第8話 ∞年越しそばと雪見酒





「さてお昼前に仕上げちゃうよ」

 一色は年越しそば用のそばを打つ準備を始めた。山陰の高峰として名高い大山だいせんの麓で丹精込めて育てられた韃靼粉だったんこと日本そば粉をブレンドした健康志向のそば粉。つなぎの小麦粉を少々加えて、出雲の斐伊川ひいかわの伏流水を使った正真正銘の出雲そばである。


 そば粉は昨夜のうちに石臼を挽いて作った二番粉。いわゆる「挽きぐるみ粉」である。一番粉の更級粉さらしなこ、三番粉の藪粉やぶこの中間で、色も薄い中間色。香ばしさと栄養価を損なわない粉である。

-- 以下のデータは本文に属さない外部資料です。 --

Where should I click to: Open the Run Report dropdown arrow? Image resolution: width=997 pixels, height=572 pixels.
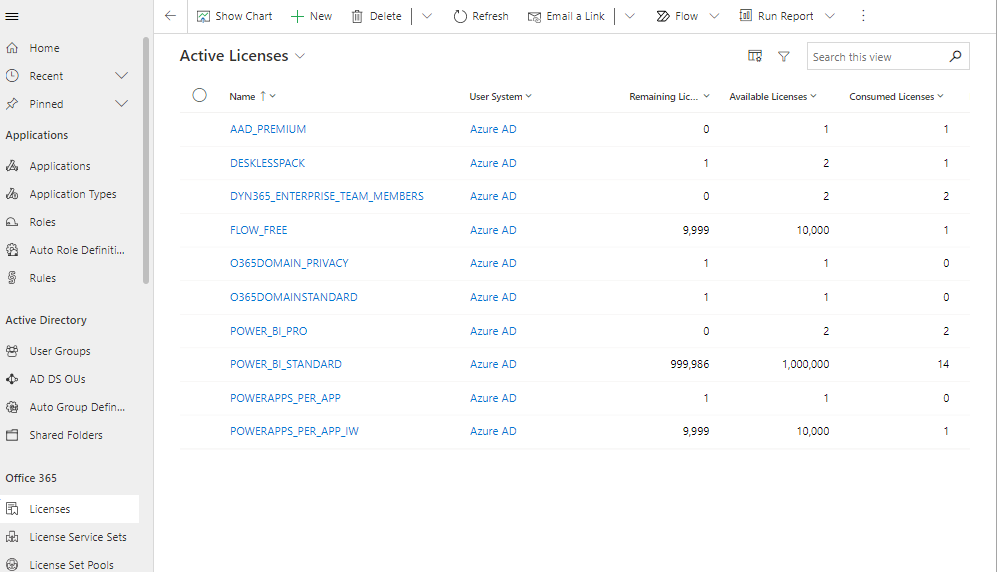coord(829,16)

 毎年、この少量限定の潮風食堂の年越しそばを目当てに多くの人が店の前に並ぶ。お昼に食べる人が多いので、午後一時過ぎには完売となる。店内メニューではなく持ち帰りのみでの提供。店は開けず、店の前で露天売りをするだけだ。


「もう十人以上並んでいるわよ」

 零香もそばつゆを個別の容器に移しながら、窓の外の様子を一色に知らせる。

「今年は三十食程度かな? 取り置きの分が二十あるから」

 一色の言葉に、

「まあ、それだけ?」と零香は窓を眺めて心配そうだ。二時間前でこの状態なのだから、三十人などすぐに集まりそうな雰囲気である。

「増やした方が良いかな?」

 流石に少数限定とは言え、多くの人に届いてほしいのは当たり前なのだ。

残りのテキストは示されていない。